═══ TASK INPUT

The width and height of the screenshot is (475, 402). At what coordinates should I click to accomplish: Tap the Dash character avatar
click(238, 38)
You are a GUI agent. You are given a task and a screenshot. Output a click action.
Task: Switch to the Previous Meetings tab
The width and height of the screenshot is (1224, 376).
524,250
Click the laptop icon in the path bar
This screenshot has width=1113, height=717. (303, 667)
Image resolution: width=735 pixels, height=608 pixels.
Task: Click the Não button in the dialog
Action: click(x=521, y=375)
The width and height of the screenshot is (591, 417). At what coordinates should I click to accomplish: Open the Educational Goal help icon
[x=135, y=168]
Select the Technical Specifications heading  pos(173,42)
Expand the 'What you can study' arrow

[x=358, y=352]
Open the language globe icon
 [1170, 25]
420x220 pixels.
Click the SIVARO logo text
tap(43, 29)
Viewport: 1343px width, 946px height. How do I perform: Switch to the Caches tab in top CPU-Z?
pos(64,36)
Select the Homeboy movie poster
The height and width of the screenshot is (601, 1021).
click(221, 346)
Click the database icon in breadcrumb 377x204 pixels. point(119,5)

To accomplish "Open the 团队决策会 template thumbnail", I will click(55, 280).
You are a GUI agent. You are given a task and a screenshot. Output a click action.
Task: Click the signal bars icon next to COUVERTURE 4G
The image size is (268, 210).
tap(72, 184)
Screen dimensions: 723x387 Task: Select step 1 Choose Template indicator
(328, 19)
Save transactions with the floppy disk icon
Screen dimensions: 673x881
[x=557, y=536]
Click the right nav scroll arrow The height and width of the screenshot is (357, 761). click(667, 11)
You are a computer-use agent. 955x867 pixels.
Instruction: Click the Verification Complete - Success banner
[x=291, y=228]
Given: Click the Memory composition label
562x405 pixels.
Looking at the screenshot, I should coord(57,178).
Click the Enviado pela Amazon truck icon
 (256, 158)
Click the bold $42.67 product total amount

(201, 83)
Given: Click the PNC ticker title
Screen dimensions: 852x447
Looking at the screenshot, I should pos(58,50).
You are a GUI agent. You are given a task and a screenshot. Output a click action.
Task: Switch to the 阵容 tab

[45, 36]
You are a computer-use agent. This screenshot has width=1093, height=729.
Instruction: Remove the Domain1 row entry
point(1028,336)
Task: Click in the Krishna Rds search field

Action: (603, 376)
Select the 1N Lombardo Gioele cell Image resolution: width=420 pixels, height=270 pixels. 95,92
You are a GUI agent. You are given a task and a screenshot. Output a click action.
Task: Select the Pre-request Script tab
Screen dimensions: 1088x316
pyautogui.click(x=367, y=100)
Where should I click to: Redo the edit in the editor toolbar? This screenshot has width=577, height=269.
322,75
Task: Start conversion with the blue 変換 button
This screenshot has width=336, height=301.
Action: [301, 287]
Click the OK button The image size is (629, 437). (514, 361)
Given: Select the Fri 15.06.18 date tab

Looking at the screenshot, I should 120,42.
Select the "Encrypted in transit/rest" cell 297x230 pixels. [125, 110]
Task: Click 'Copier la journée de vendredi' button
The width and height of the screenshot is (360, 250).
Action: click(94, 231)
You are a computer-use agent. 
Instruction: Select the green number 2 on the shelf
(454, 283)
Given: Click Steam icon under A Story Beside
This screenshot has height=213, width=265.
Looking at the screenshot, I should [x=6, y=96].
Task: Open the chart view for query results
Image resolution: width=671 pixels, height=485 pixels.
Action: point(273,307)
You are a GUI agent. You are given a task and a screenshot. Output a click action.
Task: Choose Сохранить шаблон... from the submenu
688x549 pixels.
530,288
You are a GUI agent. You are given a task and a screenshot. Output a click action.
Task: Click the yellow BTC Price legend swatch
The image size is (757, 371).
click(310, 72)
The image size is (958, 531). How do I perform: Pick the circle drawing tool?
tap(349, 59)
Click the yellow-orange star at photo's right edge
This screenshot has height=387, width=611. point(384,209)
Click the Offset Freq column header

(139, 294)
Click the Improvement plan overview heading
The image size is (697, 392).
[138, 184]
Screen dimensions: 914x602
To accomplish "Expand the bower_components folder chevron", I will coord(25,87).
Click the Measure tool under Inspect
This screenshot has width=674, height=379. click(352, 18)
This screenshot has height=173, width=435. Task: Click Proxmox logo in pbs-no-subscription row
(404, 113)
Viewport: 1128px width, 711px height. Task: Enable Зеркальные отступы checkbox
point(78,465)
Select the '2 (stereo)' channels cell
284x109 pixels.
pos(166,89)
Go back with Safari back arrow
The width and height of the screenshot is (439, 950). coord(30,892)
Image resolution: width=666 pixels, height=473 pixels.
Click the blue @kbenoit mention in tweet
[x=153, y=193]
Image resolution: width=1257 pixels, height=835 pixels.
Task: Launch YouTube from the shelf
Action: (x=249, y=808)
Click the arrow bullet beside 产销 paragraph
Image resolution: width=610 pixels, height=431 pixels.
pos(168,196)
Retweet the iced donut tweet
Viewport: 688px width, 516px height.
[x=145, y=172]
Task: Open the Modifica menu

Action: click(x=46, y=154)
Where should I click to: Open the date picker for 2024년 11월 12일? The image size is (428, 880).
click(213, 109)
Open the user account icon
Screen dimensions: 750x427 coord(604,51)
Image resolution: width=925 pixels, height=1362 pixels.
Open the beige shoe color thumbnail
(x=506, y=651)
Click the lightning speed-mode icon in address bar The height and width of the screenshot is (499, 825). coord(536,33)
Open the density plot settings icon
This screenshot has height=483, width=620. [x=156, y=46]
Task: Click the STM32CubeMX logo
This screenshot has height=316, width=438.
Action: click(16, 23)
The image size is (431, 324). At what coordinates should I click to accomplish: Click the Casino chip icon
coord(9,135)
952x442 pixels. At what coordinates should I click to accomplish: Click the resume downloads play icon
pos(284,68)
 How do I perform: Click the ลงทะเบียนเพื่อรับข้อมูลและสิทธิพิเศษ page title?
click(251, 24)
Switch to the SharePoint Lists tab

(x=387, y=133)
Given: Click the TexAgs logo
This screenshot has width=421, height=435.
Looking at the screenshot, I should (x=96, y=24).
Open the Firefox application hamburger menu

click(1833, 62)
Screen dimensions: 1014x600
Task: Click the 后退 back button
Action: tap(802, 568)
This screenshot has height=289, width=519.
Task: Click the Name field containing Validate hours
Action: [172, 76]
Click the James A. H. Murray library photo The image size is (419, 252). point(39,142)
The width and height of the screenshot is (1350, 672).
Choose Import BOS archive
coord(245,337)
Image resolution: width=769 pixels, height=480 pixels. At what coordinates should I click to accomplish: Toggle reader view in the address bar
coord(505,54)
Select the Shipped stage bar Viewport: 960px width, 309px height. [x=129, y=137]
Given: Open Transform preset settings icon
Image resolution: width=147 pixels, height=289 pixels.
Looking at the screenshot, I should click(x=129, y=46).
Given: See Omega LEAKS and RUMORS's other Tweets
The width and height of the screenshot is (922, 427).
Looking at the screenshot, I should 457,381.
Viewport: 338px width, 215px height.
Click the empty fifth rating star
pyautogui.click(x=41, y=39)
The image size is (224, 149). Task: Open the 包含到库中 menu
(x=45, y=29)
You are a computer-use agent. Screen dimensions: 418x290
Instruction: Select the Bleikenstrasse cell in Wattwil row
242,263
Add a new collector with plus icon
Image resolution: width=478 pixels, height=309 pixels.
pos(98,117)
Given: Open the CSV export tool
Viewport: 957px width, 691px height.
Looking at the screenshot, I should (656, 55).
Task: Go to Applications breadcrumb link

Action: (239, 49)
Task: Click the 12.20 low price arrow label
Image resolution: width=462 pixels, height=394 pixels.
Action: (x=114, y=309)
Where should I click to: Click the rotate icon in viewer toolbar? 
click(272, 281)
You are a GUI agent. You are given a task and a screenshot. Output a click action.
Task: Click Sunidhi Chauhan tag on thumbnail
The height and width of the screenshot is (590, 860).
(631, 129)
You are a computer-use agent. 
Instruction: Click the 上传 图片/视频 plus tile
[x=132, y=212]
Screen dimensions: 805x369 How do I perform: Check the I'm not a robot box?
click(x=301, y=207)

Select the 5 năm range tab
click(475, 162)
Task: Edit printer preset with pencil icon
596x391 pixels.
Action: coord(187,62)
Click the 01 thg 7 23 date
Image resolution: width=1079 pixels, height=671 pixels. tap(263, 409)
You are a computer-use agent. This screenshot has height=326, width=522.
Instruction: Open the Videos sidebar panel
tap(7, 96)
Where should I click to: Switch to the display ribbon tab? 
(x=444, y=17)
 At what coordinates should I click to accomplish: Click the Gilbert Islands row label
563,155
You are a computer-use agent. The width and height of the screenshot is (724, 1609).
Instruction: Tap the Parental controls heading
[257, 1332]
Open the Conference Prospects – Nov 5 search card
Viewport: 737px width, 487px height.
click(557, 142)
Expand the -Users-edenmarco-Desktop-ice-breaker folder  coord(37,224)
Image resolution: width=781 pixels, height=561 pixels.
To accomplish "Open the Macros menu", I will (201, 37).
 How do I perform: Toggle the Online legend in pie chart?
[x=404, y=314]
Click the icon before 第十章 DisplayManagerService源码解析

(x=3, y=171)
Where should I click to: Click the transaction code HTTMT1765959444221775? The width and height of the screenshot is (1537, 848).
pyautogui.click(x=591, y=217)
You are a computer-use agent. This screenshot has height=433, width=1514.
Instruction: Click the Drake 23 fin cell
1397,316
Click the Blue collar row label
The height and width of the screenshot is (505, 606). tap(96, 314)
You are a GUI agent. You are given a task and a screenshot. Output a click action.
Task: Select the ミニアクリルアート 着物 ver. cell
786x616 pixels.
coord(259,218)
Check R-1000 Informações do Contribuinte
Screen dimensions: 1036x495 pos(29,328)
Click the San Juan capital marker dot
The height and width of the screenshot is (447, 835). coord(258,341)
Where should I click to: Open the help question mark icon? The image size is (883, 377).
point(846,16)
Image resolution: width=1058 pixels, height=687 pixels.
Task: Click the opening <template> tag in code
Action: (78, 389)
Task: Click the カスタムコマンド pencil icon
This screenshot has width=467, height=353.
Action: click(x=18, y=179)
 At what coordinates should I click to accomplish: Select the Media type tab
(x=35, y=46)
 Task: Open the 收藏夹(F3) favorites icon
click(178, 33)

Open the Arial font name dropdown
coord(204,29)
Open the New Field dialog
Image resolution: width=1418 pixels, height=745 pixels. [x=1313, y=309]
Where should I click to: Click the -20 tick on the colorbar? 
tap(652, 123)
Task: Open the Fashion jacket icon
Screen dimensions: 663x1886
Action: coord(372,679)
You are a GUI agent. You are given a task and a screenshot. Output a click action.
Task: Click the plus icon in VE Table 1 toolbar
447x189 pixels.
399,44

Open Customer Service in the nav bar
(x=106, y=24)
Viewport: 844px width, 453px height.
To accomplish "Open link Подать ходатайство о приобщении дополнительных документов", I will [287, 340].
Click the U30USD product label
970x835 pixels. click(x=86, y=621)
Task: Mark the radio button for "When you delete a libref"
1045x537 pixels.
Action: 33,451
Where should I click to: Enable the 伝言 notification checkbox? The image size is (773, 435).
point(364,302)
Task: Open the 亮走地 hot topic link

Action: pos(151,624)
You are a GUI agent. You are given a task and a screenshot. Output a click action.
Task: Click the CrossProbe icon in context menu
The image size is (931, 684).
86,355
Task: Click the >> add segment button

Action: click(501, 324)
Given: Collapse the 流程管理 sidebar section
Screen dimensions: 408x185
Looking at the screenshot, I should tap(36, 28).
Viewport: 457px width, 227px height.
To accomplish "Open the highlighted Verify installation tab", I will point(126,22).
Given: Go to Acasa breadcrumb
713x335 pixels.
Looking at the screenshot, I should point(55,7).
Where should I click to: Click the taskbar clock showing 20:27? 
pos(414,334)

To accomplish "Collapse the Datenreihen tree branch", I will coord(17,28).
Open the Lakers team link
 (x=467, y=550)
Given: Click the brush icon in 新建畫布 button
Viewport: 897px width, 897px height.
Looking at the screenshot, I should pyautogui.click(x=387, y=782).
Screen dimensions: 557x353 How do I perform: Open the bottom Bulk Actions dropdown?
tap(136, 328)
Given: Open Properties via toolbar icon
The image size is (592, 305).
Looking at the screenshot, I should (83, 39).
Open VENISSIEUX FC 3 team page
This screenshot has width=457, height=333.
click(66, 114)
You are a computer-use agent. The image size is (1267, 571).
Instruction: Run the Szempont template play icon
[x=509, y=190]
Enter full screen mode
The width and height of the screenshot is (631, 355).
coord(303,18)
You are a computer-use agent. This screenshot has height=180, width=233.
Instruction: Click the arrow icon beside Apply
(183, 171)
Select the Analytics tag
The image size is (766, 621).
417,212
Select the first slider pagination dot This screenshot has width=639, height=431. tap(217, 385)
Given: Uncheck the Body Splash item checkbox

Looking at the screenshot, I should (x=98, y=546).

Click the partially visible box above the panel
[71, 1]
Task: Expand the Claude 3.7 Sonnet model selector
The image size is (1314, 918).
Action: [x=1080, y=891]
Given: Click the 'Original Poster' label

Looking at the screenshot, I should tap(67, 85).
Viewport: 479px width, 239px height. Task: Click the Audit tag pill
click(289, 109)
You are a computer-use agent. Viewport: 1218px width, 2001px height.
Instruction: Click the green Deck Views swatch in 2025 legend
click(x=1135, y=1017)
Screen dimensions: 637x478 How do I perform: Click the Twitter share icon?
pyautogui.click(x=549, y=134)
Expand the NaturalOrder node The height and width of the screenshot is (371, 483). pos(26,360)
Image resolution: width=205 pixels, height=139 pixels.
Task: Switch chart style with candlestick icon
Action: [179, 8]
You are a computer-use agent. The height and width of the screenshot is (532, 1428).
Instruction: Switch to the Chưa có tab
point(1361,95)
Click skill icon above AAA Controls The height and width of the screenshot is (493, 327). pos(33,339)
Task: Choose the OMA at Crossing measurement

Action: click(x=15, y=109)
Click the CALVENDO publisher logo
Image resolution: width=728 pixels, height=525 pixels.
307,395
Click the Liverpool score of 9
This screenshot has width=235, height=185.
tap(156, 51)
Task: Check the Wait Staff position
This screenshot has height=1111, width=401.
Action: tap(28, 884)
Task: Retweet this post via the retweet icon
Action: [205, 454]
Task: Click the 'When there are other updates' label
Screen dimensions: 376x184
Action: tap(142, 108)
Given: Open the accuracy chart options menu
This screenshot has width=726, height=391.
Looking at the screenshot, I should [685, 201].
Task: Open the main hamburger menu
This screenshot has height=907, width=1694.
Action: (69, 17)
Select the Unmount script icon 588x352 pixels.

══════

[YOUR GOAL] Lines to set down from above: the line with "Click the blue @kbenoit mention in tweet", the line with "Given: Click the TexAgs logo", and every line between, each exactly as written.

[ANSWER SPACE]
Click the blue @kbenoit mention in tweet
[x=153, y=193]
Image resolution: width=1257 pixels, height=835 pixels.
Task: Launch YouTube from the shelf
Action: (x=249, y=808)
Click the arrow bullet beside 产销 paragraph
Image resolution: width=610 pixels, height=431 pixels.
pos(168,196)
Retweet the iced donut tweet
Viewport: 688px width, 516px height.
[x=145, y=172]
Task: Open the Modifica menu

Action: click(x=46, y=154)
Where should I click to: Open the date picker for 2024년 11월 12일? The image size is (428, 880).
click(213, 109)
Open the user account icon
Screen dimensions: 750x427 coord(604,51)
Image resolution: width=925 pixels, height=1362 pixels.
Open the beige shoe color thumbnail
(x=506, y=651)
Click the lightning speed-mode icon in address bar The height and width of the screenshot is (499, 825). coord(536,33)
Open the density plot settings icon
This screenshot has height=483, width=620. [x=156, y=46]
Task: Click the STM32CubeMX logo
This screenshot has height=316, width=438.
Action: click(16, 23)
The image size is (431, 324). At what coordinates should I click to accomplish: Click the Casino chip icon
coord(9,135)
952x442 pixels. At what coordinates should I click to accomplish: Click the resume downloads play icon
pos(284,68)
 How do I perform: Click the ลงทะเบียนเพื่อรับข้อมูลและสิทธิพิเศษ page title?
click(251, 24)
Switch to the SharePoint Lists tab

(x=387, y=133)
Given: Click the TexAgs logo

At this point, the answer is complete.